Step-by-step explanation:
To determine how long it will take to save $25,000 for a down payment on a house under each bank's conditions, we need to use the formula for compound interest:
A = P(1 + r/n)^(nt)
where:
- A is the amount of money accumulated after n years, including interest.
- P is the principal amount (the initial amount of money).
- r is the annual interest rate (decimal).
- n is the number of times that interest is compounded per year.
- t is the number of years the money is invested for.

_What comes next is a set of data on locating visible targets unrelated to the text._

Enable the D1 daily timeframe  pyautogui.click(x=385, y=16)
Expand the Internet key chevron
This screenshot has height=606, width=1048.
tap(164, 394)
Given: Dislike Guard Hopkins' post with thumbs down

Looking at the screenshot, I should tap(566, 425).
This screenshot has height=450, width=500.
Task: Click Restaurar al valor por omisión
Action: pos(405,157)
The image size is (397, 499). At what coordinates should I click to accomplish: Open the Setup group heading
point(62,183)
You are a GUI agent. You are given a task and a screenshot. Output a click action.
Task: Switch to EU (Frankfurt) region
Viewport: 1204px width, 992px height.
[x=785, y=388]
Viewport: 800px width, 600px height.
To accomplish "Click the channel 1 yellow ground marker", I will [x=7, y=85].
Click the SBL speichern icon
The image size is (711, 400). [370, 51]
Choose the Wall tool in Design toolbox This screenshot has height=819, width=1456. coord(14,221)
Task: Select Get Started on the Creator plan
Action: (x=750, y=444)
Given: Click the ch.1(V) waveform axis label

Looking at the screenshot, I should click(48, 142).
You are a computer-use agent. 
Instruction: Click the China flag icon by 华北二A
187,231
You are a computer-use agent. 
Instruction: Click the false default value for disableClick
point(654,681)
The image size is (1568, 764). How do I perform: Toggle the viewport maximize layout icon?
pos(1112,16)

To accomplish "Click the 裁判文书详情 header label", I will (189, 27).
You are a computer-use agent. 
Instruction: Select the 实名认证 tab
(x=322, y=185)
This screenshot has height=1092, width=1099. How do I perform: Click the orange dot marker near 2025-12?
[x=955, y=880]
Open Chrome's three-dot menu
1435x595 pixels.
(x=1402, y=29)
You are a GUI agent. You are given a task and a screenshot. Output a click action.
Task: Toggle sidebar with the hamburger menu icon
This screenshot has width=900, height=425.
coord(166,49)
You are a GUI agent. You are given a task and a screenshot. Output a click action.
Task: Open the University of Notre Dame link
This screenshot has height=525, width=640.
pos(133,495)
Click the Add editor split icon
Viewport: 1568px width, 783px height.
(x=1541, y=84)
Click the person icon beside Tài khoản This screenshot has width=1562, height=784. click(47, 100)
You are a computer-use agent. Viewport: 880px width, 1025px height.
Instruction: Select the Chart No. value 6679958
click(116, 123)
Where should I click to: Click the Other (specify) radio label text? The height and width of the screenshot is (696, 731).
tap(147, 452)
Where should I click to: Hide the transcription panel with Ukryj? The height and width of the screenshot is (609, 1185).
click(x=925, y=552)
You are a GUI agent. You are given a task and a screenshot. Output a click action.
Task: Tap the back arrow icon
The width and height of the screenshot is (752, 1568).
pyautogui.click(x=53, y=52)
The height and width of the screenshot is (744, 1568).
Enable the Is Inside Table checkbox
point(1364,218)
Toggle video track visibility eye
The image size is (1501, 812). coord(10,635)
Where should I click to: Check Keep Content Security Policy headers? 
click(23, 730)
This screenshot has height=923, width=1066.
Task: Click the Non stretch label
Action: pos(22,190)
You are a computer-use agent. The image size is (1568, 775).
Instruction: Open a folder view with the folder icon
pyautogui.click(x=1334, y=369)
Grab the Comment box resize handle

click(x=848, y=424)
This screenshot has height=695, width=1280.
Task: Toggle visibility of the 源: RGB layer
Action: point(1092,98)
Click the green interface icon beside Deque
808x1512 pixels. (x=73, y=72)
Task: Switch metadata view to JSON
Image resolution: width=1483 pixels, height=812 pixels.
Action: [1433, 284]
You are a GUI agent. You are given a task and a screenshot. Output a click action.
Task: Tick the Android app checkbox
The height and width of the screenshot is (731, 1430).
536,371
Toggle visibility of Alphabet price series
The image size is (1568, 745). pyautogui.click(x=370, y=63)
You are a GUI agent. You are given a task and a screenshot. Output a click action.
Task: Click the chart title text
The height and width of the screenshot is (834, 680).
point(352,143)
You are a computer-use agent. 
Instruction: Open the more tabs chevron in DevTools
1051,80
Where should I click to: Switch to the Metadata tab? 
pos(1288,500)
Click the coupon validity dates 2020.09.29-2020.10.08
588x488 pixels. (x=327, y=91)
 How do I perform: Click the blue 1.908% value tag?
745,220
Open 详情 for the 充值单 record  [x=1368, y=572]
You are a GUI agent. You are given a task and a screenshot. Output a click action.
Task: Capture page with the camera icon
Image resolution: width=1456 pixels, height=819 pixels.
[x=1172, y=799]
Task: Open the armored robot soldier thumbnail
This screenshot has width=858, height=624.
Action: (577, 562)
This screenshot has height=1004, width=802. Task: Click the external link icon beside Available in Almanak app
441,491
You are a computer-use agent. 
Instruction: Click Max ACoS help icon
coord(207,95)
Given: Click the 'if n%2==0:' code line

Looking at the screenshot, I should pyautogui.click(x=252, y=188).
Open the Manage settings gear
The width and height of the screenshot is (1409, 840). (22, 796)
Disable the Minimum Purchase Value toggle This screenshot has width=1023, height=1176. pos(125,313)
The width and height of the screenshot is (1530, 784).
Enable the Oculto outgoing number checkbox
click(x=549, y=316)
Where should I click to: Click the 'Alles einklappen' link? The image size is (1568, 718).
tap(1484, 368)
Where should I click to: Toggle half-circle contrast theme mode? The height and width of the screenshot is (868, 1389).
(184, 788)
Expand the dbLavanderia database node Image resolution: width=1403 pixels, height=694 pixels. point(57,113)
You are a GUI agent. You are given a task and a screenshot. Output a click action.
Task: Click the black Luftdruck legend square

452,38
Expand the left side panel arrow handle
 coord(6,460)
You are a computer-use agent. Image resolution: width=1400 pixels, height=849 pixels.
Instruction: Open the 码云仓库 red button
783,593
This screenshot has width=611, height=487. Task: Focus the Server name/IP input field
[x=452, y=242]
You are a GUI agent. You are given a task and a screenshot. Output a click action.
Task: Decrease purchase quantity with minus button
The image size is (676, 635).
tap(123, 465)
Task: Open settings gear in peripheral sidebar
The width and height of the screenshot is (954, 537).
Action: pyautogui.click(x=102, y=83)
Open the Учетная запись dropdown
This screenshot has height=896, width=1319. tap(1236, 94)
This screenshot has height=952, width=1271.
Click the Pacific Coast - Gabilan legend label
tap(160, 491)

For Bank A offering 9.35% interest on an $11,000 deposit, the formula becomes:
$25,000 = $11,000(1 + 0.0935/1)^(1t)
To solve for t, we can rearrange the formula:
t = ln($25,000/$11,000) / ln(1 + 0.0935)
For Bank B offering 8.25% interest on a $10,000 deposit, the formula is:
$25,000 = $10,000(1 + 0.0825/1)^(1t)
Again, solving for t:
t = ln($25,000/$10,000) / ln(1 + 0.0825)
By calculating the above equations, we'll know the number of years required to reach the goal of $25,000 with each bank.